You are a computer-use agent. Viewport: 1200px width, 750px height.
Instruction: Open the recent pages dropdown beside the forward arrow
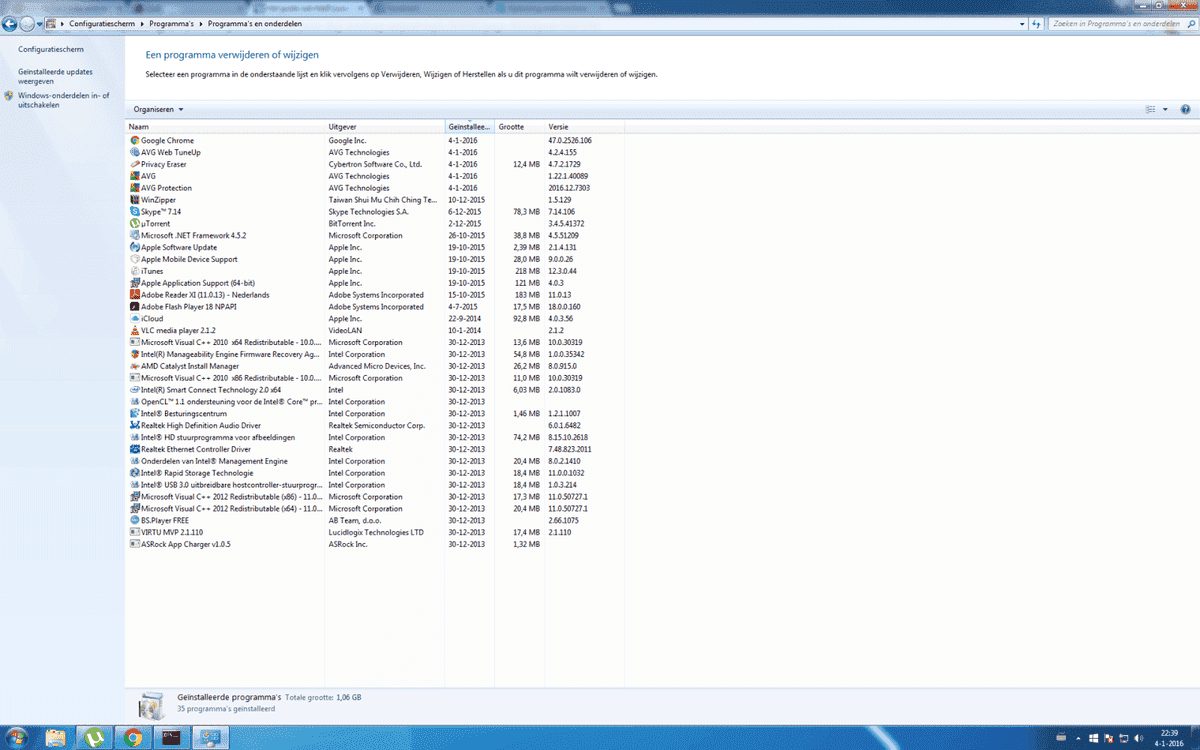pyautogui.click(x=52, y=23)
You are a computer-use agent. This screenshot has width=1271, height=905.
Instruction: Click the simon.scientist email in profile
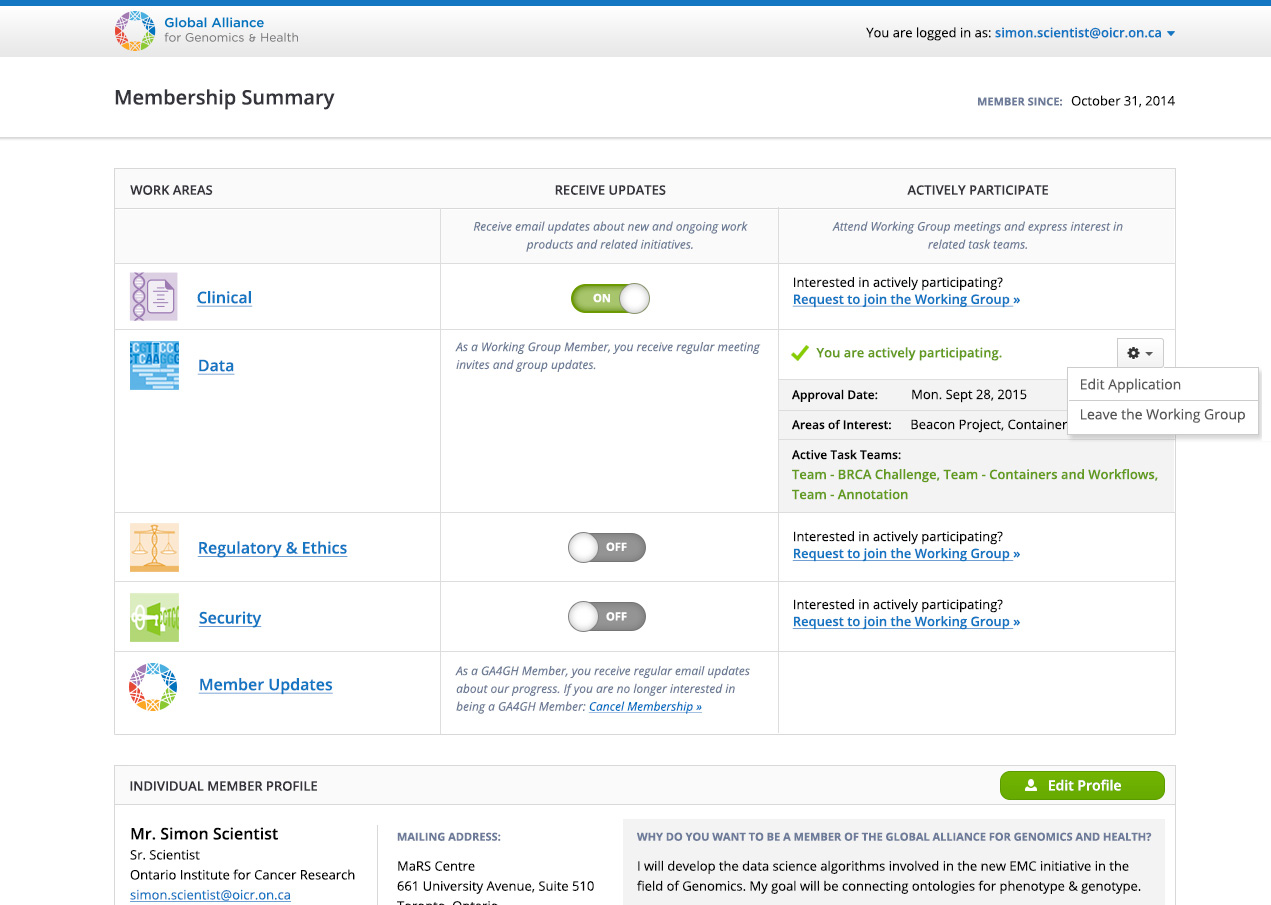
-------------------------
### Exercise brief
Output all of the entries verbatim, leaving out any images.

### Answer for the task
You are a computer-use agent. Viewport: 1200px width, 750px height.
Instruction: Open the recent pages dropdown beside the forward arrow
pyautogui.click(x=52, y=23)
You are a computer-use agent. This screenshot has width=1271, height=905.
Instruction: Click the simon.scientist email in profile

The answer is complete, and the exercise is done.